Back To Main Archive

image header



Ral Veroni

About The Bad Relationship Between Time + Destiny


Ran from 9th April - 25th May 2002


This exhibition by the then Glasgow based Argentinean artist included a series of small scale prints made over the previous 3 years which related through subject matter the cities of Glasgow and Buenos Aires. Images of the urban landscape are interrupted by the insertion of symbols which takes the form of a humanoid figure that appears clone like throughout many of the works. For the artist these represent those entities that rule our lives - Time, Destiny, Oblivion. The figures are made with PVC modelling material and were then photographed and digitally merged with the images of the urban landscape taken on standard reflex camera’s. The title of the show reflects the themes.

“Time is a thief and, at the same time, is a severe communist.

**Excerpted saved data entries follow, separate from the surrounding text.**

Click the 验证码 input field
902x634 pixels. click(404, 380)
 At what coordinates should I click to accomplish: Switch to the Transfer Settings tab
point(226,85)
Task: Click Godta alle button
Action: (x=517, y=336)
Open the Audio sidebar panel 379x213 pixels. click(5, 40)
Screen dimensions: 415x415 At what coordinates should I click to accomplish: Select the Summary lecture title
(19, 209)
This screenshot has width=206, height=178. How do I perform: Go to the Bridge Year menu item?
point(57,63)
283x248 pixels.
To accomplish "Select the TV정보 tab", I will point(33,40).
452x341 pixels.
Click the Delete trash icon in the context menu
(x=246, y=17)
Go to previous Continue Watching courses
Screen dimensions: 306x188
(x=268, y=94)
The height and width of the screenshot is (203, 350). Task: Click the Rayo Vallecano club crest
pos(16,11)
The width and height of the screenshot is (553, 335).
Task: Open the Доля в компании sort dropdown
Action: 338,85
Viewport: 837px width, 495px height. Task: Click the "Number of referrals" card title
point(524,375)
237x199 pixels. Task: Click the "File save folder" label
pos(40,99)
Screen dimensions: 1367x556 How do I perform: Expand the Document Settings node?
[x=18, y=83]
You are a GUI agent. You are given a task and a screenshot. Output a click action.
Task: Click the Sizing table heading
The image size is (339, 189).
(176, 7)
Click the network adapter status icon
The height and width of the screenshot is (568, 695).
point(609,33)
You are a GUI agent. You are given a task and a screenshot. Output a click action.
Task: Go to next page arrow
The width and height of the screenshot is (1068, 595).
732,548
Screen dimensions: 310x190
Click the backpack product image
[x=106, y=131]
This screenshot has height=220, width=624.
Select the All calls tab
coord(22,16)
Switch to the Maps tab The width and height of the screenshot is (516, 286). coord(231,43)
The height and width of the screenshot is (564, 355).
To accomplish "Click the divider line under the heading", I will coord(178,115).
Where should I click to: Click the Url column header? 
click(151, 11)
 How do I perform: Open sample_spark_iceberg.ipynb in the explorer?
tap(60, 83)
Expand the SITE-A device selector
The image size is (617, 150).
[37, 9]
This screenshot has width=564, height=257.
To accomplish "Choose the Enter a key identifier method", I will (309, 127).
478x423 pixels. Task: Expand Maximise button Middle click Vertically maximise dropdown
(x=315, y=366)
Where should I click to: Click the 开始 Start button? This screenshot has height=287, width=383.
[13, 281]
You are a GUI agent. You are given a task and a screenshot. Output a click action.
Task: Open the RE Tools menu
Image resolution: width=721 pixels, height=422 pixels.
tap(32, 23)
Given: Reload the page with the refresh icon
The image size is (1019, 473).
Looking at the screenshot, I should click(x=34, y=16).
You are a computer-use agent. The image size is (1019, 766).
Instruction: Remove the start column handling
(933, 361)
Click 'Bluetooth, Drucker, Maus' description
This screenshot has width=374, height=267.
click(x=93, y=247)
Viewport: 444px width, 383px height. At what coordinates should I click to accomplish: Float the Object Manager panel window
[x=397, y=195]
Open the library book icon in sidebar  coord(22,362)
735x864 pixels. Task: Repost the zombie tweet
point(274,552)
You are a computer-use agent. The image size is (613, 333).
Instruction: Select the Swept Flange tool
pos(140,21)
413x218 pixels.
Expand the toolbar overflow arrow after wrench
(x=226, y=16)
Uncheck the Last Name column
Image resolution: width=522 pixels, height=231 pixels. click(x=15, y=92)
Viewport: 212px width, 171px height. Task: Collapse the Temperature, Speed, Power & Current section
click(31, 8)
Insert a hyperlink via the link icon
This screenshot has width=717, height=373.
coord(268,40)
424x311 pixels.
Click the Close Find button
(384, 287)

He takes away and distributes equally to all of us. Destiny, instead, is an arbitrary emperor who decides and undoes according to his mood. They rule the world between them under a frame of awful relationships and few agreements.”

Whilst ‘reflecting’ on the human condition, the work avoids the burden of drama through the popular appeal of the city-scape on the one hand, and on the other, creating these comic like characters that tend to drop into our midst, in the strangest of places, at odd times of the day. The ‘entities’ reappear again, but this time in a more dreamlike state in the second set of works in the show which took the form of vibrant mandala’s. In these larger lambda prints, colour and pattern temporarily conceal the sequence of the small figures once again marching on our consciousness. Overall, the work can be looked at and ‘read’ at a number of levels or entry points: it is surreal and complex, ironic and playful.

Ral Veroni studied multidisciplinary printmaking in Bristol; has exhibited his artists books at the Fruitmarket in Edinburgh, and Glasgow School of Art; has been included in a number of group shows including Street Level Open, Digital Mastered at Glasgow Print Studio, the London Artists Book Fair, as well as a number of venues in South America. The exhibition at Street Level was his first major one-person exhibition. A specially produced brochure with a commissioned article by Moira Jeffrey accompanied the show. The artists web-site and a number of his artists books were also on display as part of the show.